Here's one for the Guinness Book of Records: First live performance from an airplane!
Yes, Mac and Slim were there. Here's the promo photo for the event from WLS. Mac and Slim are in their checkered shirts Slim is seated and Mac is behind him. Jack Dunnigan is on right with guitar. Also on the flight was future country star Red Foley (standing with guitar on left).
On opening night of the Chicago World's Fair in 1933, Clayton McMichen and his Georgia Wildcats broadcast a segment of the WLS "Barn Dance" from an airplane circling Chicago.

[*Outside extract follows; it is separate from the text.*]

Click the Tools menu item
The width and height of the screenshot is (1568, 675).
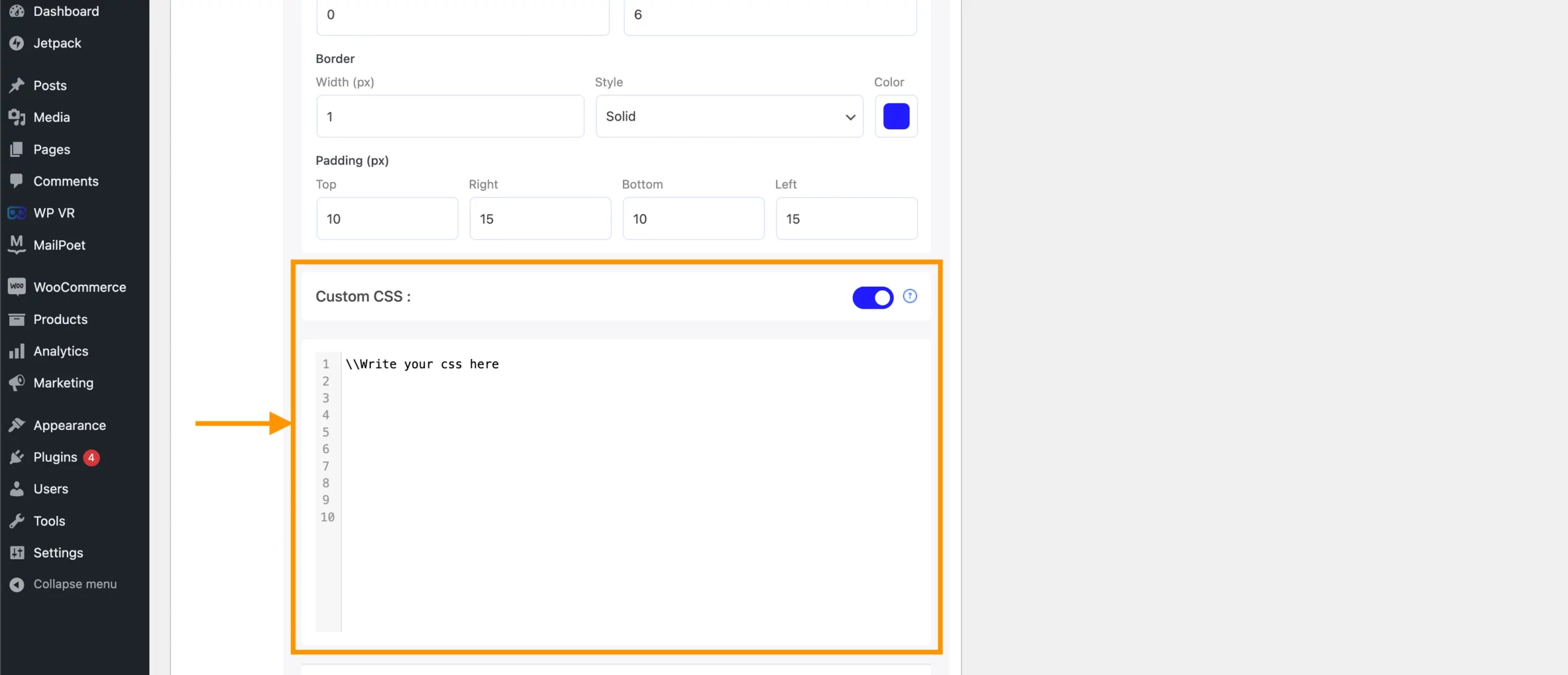[49, 521]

A Century of Progress International Exposition was the name of a World's Fair held in Chicago, Illinois from 1933 to 1934 to celebrate the city's centennial which opened on May 27, 1933.

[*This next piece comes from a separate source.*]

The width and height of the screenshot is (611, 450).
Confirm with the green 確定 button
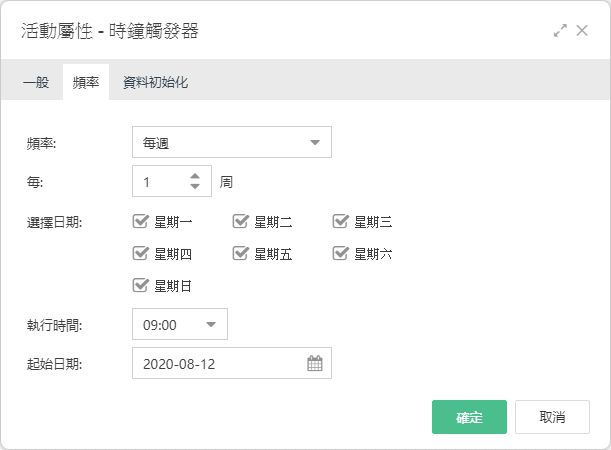pos(469,417)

"We were the first musical group to play from an airplane," explained Slim. "We played and so did Red Foley. It was broadcast down to the stage on the Eighth Street Theater."
"In the Fall of 1933," said Bryant, "the fairs were closing down and the bookings at WLS had dried up so we (Georgia Wildcats) headed for NY landing a job at WGY in Schenectady. Jack Dunnigan and I think Bert Layne stayed on in Chicago for a while, I was offered a job at WLS but I went to NY with Mac."

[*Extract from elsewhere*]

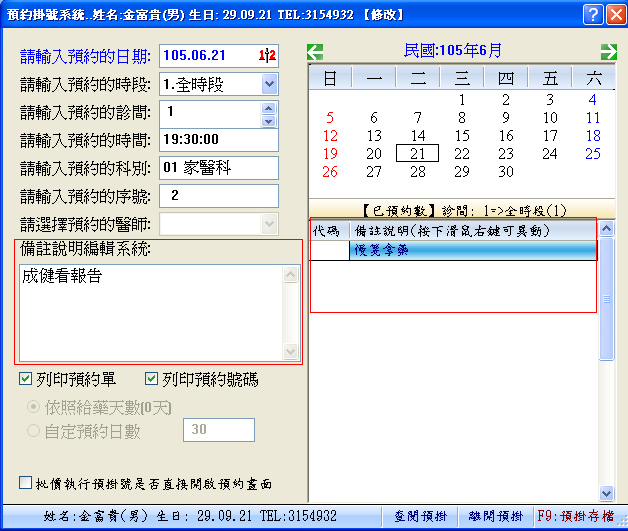Image resolution: width=628 pixels, height=531 pixels.
Task: Click the green next month arrow
Action: 608,52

In 1926, WGY became an early affiliate of the NBC Red Network, and after the split of the sister NBC Blue network into today's ABC Radio, WGY remained with NBC radio until it folded in 1989.
"We stayed at WGY through the winter and then we went to the Village Barn in NY," said Slim. "We were guests a few times on what they called the 'Yankee' radio network (WMCA)." "Dick Powell was the MC in NYC," remembered Juanita, "and Alice Faye was a showgirl trying to make it. Dad said NY was was too tough with a family; cost too much to live."
The Georgia Wildcats headed back south; to the city that would eventually become their home: Louisville.